My kids are tut-tutting (or maybe cringing) right now, because this is another post about restrooms. And showers, because it’s a followup to the pool shower story.

Why I know now (and should probably try to remember) that what is sauce for the gander is not sauce for the goose:

My choir scheduled a concert in a certain church in Boulder. I vaguely remembered that Certain Church was pretty darn inaccessible, so one day at lunchtime I went over there to look. The office manager told me that the restroom was accessible, and he walked me over to the restrooms, two of them, marked Men and Women, just as you’d expect.

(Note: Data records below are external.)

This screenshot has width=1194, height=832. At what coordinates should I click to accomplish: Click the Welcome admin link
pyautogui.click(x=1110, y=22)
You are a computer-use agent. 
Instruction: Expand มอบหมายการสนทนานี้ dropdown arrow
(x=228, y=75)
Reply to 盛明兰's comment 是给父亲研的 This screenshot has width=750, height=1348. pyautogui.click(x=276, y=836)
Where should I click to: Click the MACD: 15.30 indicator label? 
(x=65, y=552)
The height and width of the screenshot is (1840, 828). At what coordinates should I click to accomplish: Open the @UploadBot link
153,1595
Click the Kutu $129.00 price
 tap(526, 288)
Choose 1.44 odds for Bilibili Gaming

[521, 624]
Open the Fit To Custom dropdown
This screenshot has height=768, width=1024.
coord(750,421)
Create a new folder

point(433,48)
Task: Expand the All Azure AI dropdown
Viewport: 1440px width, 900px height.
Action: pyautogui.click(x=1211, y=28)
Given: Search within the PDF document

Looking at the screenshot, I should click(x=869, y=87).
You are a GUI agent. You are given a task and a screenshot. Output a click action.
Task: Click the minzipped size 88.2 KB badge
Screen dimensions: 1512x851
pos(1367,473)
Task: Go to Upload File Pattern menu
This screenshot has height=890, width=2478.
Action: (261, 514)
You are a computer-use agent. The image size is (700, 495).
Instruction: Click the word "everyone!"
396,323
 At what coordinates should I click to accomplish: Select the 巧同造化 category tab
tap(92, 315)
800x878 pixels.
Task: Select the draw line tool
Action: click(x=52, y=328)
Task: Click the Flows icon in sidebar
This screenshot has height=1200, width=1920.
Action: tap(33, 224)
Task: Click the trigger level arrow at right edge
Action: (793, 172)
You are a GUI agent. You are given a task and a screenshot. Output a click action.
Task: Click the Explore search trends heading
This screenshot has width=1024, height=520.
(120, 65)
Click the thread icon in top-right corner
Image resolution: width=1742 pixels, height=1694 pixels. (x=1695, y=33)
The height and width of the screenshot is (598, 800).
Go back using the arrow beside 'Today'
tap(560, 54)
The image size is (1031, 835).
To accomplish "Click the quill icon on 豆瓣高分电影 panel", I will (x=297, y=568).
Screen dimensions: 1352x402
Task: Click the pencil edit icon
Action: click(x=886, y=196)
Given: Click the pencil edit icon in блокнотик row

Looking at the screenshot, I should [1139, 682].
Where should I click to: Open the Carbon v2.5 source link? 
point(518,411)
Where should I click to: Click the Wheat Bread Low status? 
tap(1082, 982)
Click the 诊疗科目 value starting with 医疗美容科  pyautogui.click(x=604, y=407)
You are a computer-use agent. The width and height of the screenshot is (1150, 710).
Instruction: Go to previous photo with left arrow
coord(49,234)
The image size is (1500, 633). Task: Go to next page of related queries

Also just as you’d expect, I went into the women’s restroom. There I saw that someone had tried and failed to make it accessible. There were two stalls where there had probably been three before renovating. The door on the large (“accessible”) stall opened in, not out, so once you got in there with your wheelchair you couldn’t close the door, and there the door was, between you and the toilet, which sort of made the whole thing moot.

So I popped back out again and sorrowfully informed my choir that even though Certain Church claimed it had an accessible restroom, it did not. I may have even uttered the words, “I didn’t check the men’s restroom, but I assume it is the same.”

After some kerfluffle that included me being scolded for unnecessarily riling up the staff of Certain Church, the office manager of Certain Church sent an email that said, “I apologize, this is my fault for not being more specific in directing you to our restrooms. The ‘men’s’ restroom is 100% accessible for people with wheelchairs.”

Right! The men’s restroom is accessible.

By the time we had our concert there, the sign saying “Men” had been replaced by a unisex, accessible type sign. And it was, in fact, accessible.

Katja

1 Comment

  1. Jackie Greenrock

    I know of these difficulties. I have MS was diagnosed September 2008. I am still walking a bit (more like staggering) not in a wheelchair yet. I attend a support group at a local hotel. The restroom consists of two stalls, one for handicapped and the other for not. The handicapped is typically full. I found out why. To close the stall door you must ‘spread eagle’ standing over the comode. I only hope each of the rooms are not in the same condition.